Work to be completed:
Return only the lines of the data below from the line with "You are a GUI" up to and including the line with "Image resolution: width=1100", exactly as written, with the pictures omitted.

Input records:

[Start of section]

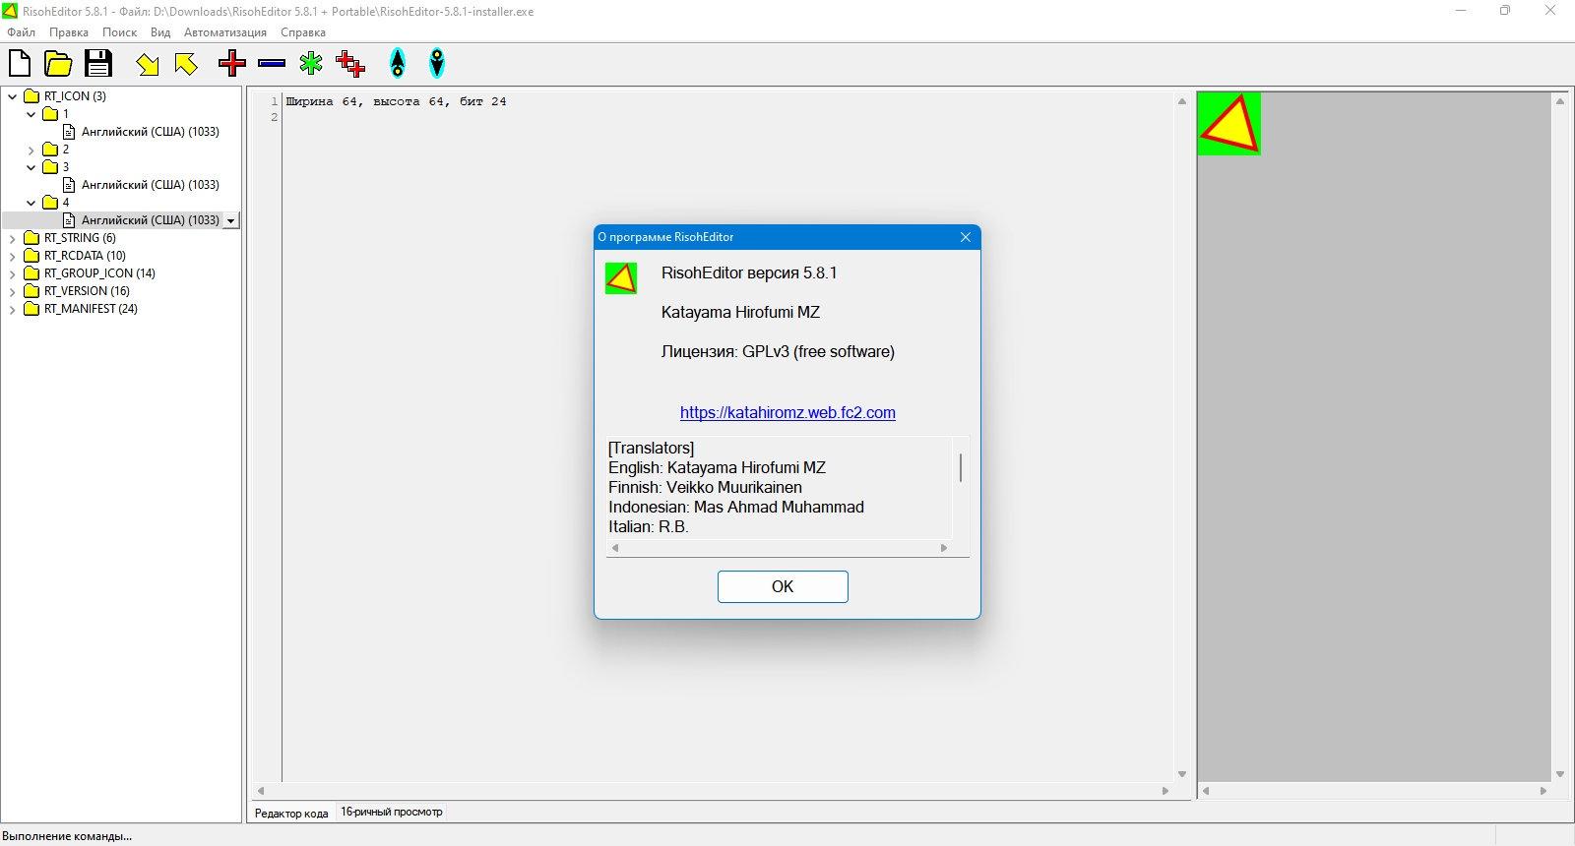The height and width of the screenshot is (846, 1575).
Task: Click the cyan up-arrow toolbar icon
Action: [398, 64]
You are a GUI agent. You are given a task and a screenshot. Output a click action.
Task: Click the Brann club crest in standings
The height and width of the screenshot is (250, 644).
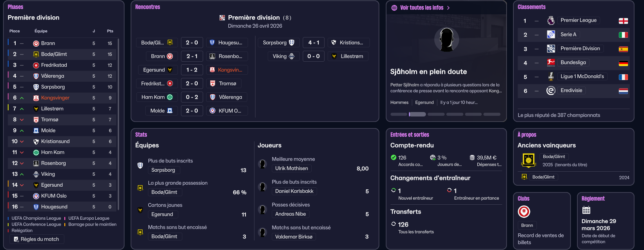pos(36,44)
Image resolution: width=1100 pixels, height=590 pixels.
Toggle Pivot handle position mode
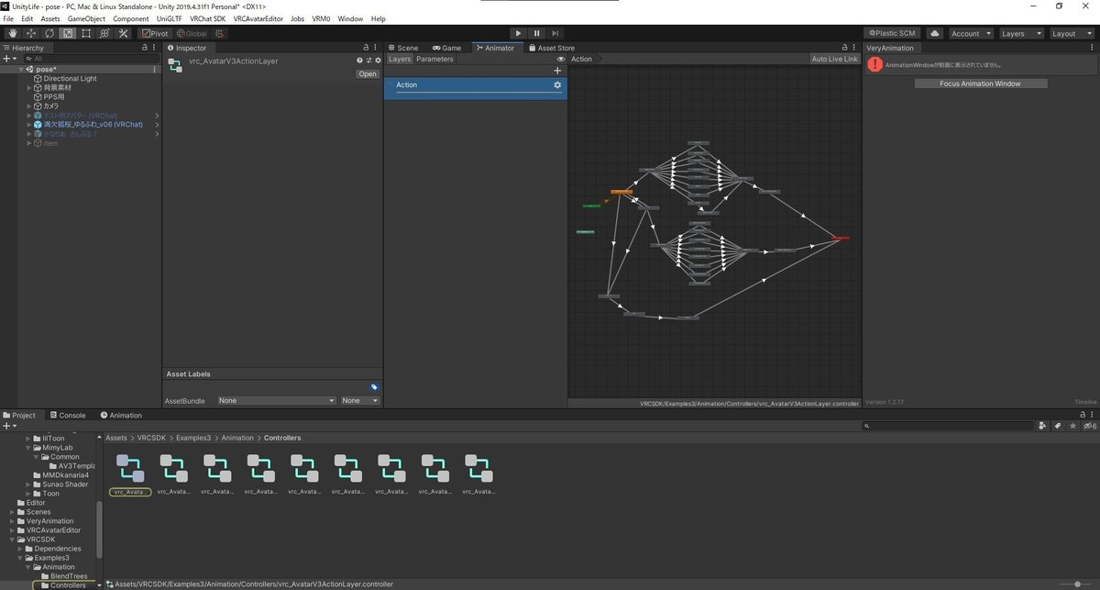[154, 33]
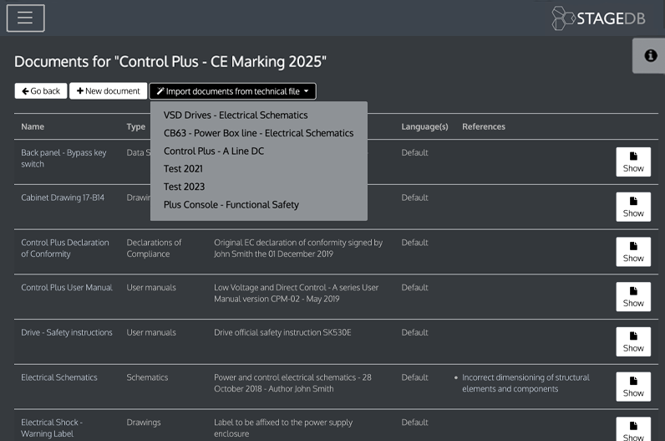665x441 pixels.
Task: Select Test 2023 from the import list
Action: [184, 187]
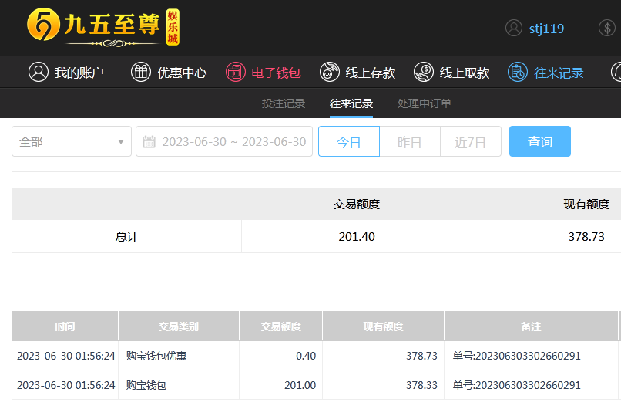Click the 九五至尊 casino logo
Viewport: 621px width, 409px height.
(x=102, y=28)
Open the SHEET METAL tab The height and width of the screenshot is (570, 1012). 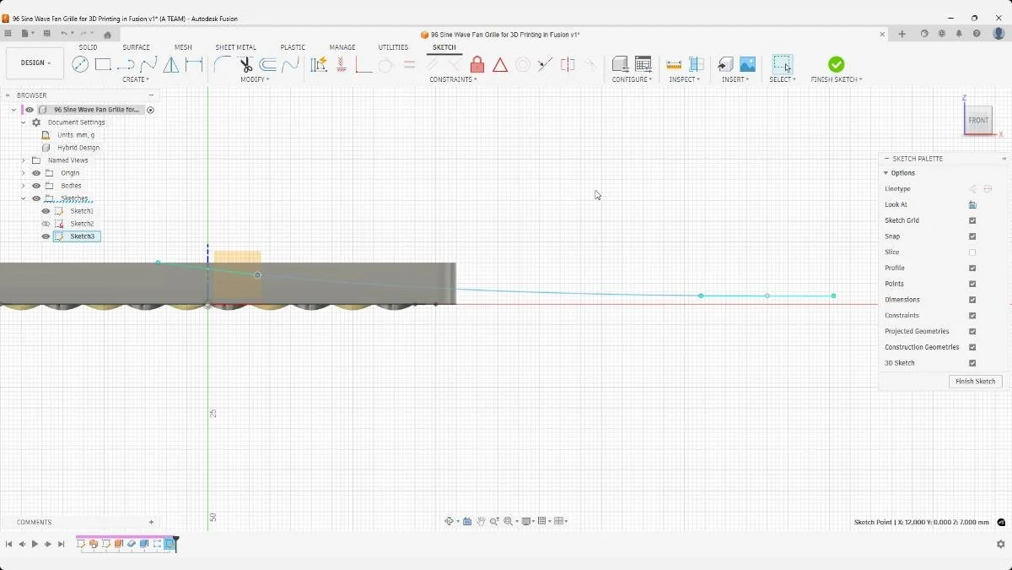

[End of section]

Answer for this exercise:
You are a GUI agent. You are given a task and a screenshot. Output a click action.
Task: Click the Brann club crest in standings
The height and width of the screenshot is (250, 644).
pos(36,44)
Image resolution: width=1100 pixels, height=590 pixels.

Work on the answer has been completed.